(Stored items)
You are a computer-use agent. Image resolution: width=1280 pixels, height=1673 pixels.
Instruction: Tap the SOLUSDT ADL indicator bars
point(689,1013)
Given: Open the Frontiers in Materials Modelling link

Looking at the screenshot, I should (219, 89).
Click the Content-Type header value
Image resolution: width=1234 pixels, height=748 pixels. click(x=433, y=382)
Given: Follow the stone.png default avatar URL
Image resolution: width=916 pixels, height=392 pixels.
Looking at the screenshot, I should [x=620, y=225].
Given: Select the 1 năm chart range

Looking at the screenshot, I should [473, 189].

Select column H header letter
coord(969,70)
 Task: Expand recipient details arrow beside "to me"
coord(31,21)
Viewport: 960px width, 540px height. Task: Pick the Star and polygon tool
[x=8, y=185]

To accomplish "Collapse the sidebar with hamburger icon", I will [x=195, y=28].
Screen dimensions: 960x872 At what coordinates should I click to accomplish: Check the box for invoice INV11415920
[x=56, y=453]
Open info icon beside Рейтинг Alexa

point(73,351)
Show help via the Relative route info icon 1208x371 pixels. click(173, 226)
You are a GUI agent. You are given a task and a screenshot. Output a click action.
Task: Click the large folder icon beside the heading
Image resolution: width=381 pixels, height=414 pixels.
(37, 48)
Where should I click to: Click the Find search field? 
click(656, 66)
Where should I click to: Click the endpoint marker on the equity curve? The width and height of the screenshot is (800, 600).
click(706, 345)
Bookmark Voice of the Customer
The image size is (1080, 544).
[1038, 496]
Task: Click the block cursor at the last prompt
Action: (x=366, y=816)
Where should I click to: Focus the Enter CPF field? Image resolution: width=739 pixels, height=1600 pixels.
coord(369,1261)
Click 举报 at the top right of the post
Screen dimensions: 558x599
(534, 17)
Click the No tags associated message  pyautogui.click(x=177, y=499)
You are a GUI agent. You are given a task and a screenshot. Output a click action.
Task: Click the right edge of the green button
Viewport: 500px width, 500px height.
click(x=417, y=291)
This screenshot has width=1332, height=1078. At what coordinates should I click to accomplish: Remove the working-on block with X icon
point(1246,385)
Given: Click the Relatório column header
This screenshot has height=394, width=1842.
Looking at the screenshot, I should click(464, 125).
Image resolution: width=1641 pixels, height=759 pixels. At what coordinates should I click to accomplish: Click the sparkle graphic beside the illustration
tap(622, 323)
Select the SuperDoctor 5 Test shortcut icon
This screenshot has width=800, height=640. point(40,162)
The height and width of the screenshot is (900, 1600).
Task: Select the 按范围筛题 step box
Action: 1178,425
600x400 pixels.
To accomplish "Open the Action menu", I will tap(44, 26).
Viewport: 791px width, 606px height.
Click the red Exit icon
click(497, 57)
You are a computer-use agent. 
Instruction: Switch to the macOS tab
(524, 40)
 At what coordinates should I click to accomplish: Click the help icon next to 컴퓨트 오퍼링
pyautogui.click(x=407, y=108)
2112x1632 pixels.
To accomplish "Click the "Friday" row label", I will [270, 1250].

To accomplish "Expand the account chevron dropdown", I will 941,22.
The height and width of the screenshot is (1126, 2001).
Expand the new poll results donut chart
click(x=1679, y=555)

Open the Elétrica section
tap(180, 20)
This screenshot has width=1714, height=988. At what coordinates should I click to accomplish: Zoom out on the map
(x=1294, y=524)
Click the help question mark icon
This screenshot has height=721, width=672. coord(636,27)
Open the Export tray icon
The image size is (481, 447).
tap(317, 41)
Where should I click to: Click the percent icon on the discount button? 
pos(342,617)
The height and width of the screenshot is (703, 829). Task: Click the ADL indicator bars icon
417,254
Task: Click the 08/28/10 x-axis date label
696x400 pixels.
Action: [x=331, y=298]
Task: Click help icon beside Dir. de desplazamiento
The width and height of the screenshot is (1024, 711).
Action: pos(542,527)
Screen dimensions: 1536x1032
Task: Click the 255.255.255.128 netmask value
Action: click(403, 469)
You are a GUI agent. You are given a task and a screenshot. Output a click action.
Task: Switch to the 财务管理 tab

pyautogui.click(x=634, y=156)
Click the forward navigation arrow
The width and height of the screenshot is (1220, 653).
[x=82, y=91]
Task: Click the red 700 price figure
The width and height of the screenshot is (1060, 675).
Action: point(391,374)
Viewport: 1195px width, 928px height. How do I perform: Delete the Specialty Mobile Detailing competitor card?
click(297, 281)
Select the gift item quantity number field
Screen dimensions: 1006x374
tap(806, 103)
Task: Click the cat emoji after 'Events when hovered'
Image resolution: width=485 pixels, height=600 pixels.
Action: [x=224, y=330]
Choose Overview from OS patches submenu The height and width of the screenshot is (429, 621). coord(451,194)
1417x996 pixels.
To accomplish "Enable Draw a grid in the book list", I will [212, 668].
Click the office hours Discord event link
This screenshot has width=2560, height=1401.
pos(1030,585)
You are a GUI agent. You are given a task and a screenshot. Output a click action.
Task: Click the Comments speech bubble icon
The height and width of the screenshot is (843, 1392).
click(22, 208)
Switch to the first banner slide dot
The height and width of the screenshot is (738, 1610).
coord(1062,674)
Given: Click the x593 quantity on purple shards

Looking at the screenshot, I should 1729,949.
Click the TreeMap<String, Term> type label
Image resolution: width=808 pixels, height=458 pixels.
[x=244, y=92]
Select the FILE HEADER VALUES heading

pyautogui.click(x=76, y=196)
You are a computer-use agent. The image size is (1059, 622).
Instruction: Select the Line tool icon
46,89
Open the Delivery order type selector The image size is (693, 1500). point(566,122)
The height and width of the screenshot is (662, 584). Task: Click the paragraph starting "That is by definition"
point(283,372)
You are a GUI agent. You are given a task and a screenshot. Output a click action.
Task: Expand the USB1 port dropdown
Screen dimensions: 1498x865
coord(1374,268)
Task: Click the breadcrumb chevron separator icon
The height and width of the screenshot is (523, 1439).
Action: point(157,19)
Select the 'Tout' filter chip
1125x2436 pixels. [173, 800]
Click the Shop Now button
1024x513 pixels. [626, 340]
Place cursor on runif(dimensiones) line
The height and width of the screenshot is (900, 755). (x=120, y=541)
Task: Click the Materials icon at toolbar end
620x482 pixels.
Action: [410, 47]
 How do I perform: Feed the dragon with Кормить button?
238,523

_What is expected:_ Repeat the data above. Change nothing.

_Answer below:_
You are a computer-use agent. Image resolution: width=1280 pixels, height=1673 pixels.
Instruction: Tap the SOLUSDT ADL indicator bars
point(689,1013)
Given: Open the Frontiers in Materials Modelling link

Looking at the screenshot, I should (219, 89).
Click the Content-Type header value
Image resolution: width=1234 pixels, height=748 pixels. click(x=433, y=382)
Given: Follow the stone.png default avatar URL
Image resolution: width=916 pixels, height=392 pixels.
Looking at the screenshot, I should [x=620, y=225].
Given: Select the 1 năm chart range

Looking at the screenshot, I should [473, 189].

Select column H header letter
coord(969,70)
 Task: Expand recipient details arrow beside "to me"
coord(31,21)
Viewport: 960px width, 540px height. Task: Pick the Star and polygon tool
[x=8, y=185]

To accomplish "Collapse the sidebar with hamburger icon", I will [x=195, y=28].
Screen dimensions: 960x872 At what coordinates should I click to accomplish: Check the box for invoice INV11415920
[x=56, y=453]
Open info icon beside Рейтинг Alexa

point(73,351)
Show help via the Relative route info icon 1208x371 pixels. click(173, 226)
You are a GUI agent. You are given a task and a screenshot. Output a click action.
Task: Click the large folder icon beside the heading
Image resolution: width=381 pixels, height=414 pixels.
(37, 48)
Where should I click to: Click the Find search field? 
click(656, 66)
Where should I click to: Click the endpoint marker on the equity curve? The width and height of the screenshot is (800, 600).
click(706, 345)
Bookmark Voice of the Customer
The image size is (1080, 544).
[1038, 496]
Task: Click the block cursor at the last prompt
Action: (x=366, y=816)
Where should I click to: Focus the Enter CPF field? Image resolution: width=739 pixels, height=1600 pixels.
coord(369,1261)
Click 举报 at the top right of the post
Screen dimensions: 558x599
(534, 17)
Click the No tags associated message  pyautogui.click(x=177, y=499)
You are a GUI agent. You are given a task and a screenshot. Output a click action.
Task: Click the right edge of the green button
Viewport: 500px width, 500px height.
click(x=417, y=291)
This screenshot has width=1332, height=1078. At what coordinates should I click to accomplish: Remove the working-on block with X icon
point(1246,385)
Given: Click the Relatório column header
This screenshot has height=394, width=1842.
Looking at the screenshot, I should click(464, 125).
Image resolution: width=1641 pixels, height=759 pixels. At what coordinates should I click to accomplish: Click the sparkle graphic beside the illustration
tap(622, 323)
Select the SuperDoctor 5 Test shortcut icon
This screenshot has width=800, height=640. point(40,162)
The height and width of the screenshot is (900, 1600).
Task: Select the 按范围筛题 step box
Action: 1178,425
600x400 pixels.
To accomplish "Open the Action menu", I will tap(44, 26).
Viewport: 791px width, 606px height.
Click the red Exit icon
click(497, 57)
You are a computer-use agent. 
Instruction: Switch to the macOS tab
(524, 40)
 At what coordinates should I click to accomplish: Click the help icon next to 컴퓨트 오퍼링
pyautogui.click(x=407, y=108)
2112x1632 pixels.
To accomplish "Click the "Friday" row label", I will [270, 1250].

To accomplish "Expand the account chevron dropdown", I will 941,22.
The height and width of the screenshot is (1126, 2001).
Expand the new poll results donut chart
click(x=1679, y=555)

Open the Elétrica section
tap(180, 20)
This screenshot has width=1714, height=988. At what coordinates should I click to accomplish: Zoom out on the map
(x=1294, y=524)
Click the help question mark icon
This screenshot has height=721, width=672. coord(636,27)
Open the Export tray icon
The image size is (481, 447).
tap(317, 41)
Where should I click to: Click the percent icon on the discount button? 
pos(342,617)
The height and width of the screenshot is (703, 829). Task: Click the ADL indicator bars icon
417,254
Task: Click the 08/28/10 x-axis date label
696x400 pixels.
Action: [x=331, y=298]
Task: Click help icon beside Dir. de desplazamiento
The width and height of the screenshot is (1024, 711).
Action: pos(542,527)
Screen dimensions: 1536x1032
Task: Click the 255.255.255.128 netmask value
Action: click(403, 469)
You are a GUI agent. You are given a task and a screenshot. Output a click action.
Task: Switch to the 财务管理 tab

pyautogui.click(x=634, y=156)
Click the forward navigation arrow
The width and height of the screenshot is (1220, 653).
[x=82, y=91]
Task: Click the red 700 price figure
The width and height of the screenshot is (1060, 675).
Action: point(391,374)
Viewport: 1195px width, 928px height. How do I perform: Delete the Specialty Mobile Detailing competitor card?
click(297, 281)
Select the gift item quantity number field
Screen dimensions: 1006x374
tap(806, 103)
Task: Click the cat emoji after 'Events when hovered'
Image resolution: width=485 pixels, height=600 pixels.
Action: [x=224, y=330]
Choose Overview from OS patches submenu The height and width of the screenshot is (429, 621). coord(451,194)
1417x996 pixels.
To accomplish "Enable Draw a grid in the book list", I will [212, 668].
Click the office hours Discord event link
This screenshot has width=2560, height=1401.
pos(1030,585)
You are a GUI agent. You are given a task and a screenshot. Output a click action.
Task: Click the Comments speech bubble icon
The height and width of the screenshot is (843, 1392).
click(22, 208)
Switch to the first banner slide dot
The height and width of the screenshot is (738, 1610).
coord(1062,674)
Given: Click the x593 quantity on purple shards

Looking at the screenshot, I should 1729,949.
Click the TreeMap<String, Term> type label
Image resolution: width=808 pixels, height=458 pixels.
[x=244, y=92]
Select the FILE HEADER VALUES heading

pyautogui.click(x=76, y=196)
You are a computer-use agent. The image size is (1059, 622).
Instruction: Select the Line tool icon
46,89
Open the Delivery order type selector The image size is (693, 1500). point(566,122)
The height and width of the screenshot is (662, 584). Task: Click the paragraph starting "That is by definition"
point(283,372)
You are a GUI agent. You are given a task and a screenshot. Output a click action.
Task: Expand the USB1 port dropdown
Screen dimensions: 1498x865
coord(1374,268)
Task: Click the breadcrumb chevron separator icon
The height and width of the screenshot is (523, 1439).
Action: point(157,19)
Select the 'Tout' filter chip
1125x2436 pixels. [173, 800]
Click the Shop Now button
1024x513 pixels. [626, 340]
Place cursor on runif(dimensiones) line
The height and width of the screenshot is (900, 755). (x=120, y=541)
Task: Click the Materials icon at toolbar end
620x482 pixels.
Action: [410, 47]
 How do I perform: Feed the dragon with Кормить button?
238,523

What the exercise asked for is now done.